Book you're an evangelist for:

Proust's Remembrance of Things Past changes how you read your life and people in general. We are all sick and twisted, but sick or twisted and definitely obsessive does not mean we lack charm, knowledge, even brilliance, or that we are incapable of this strange, unwieldly thing called passion.

Book you've bought for the cover:

Mikhail Lermontov's A Hero of Our Time. The portrait of the author as a young soldier won me over. I knew what awaited me. I read the whole book in a few hours in my bedroom in Rome at the age of 15. It taught me things I wouldn't have discovered otherwise: why we do things that go against our nature, why we spite people, why sarcasm and irony are so vital a mask and why with very best intentions we opt for the worst.

Book you hid from your parents:

Stoker's Dracula. I was seeing a girl at the time who recommended I read it. She also recommended Tolkien. I knew my father would consider either one fluff.

Book that changed your life:

Ovid's Metamorphoses taught me everything I needed to know about desire and how strange are the pathways of desire. I thought I was weird because I desired, until I realized that every person on this planet is driven by desire. They just couch it better; I eventually learned to couch it, too.

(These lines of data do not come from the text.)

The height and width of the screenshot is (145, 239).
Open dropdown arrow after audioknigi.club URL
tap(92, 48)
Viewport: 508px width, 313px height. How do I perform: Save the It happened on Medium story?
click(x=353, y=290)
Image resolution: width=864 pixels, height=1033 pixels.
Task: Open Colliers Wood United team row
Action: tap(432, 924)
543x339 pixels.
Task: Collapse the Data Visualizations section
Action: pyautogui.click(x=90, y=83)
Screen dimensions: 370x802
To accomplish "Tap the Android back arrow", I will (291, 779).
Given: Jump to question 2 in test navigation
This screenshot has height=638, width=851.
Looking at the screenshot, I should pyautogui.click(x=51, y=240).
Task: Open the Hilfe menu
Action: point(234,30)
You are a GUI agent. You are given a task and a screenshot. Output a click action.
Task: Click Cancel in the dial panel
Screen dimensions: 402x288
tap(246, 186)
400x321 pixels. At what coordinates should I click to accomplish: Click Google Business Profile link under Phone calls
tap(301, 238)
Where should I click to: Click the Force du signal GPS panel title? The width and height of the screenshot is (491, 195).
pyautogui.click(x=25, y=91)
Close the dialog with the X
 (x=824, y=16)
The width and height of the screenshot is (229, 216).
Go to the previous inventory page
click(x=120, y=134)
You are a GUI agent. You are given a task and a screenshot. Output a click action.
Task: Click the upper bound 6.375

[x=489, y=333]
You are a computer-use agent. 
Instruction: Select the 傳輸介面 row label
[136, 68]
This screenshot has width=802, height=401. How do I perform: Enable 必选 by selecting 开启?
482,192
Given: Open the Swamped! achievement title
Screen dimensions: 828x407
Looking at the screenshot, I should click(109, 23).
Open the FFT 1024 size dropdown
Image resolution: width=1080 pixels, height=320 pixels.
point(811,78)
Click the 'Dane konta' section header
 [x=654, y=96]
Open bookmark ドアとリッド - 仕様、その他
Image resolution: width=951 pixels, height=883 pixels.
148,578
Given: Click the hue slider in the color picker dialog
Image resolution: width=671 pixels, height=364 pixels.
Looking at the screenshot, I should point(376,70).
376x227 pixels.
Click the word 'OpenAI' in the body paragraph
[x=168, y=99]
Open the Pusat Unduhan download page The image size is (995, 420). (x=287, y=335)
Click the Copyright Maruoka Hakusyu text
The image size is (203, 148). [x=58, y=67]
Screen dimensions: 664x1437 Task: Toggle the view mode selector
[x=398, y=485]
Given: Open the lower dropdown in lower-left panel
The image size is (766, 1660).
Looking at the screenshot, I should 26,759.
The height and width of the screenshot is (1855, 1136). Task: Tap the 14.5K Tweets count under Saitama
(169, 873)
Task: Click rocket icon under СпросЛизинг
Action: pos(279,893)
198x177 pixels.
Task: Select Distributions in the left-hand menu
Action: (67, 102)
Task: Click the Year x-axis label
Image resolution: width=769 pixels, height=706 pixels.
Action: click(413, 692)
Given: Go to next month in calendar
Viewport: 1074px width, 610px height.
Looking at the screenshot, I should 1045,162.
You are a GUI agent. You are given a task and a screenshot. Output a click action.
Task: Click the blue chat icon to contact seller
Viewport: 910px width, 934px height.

LaFayette's The Princesse de Clèves: Possibly my favorite novel. Because it is about how two individuals who are madly and hopelessly in love learn to hide and ultimately to stifle that love.

Favorite line from a book:

"The past is a foreign country; they do things differently there." --from The Go-Between by L.P. Hartley

I quoted that line in Enigma Variations. How we alter the past is what allows us to live. And with writers and memoirists, how we hijack true facts to allow us to live with them.

Five authors whose works you'll never part with:

Shakespeare
Dante
Goethe
Homer/Ovid
Joyce

Without them, what is there?

Book you most want to read again for the first time:

Dostoyevsky's The Idiot

The problem is finding the time. It was a brilliant book, and it taught me that a good writer is interested in how warped everyone is. I thought I was the only living being struggling to hide how warped I was. It was good to know there were others.

The best-written book in the English language:

The King James Bible. There is something unforgettably stately in the cadence of its prose. It reminds me that stateliness, even when it is to the point and remains irreducibly plain and simple, is the most luminous state a writer could aspire to.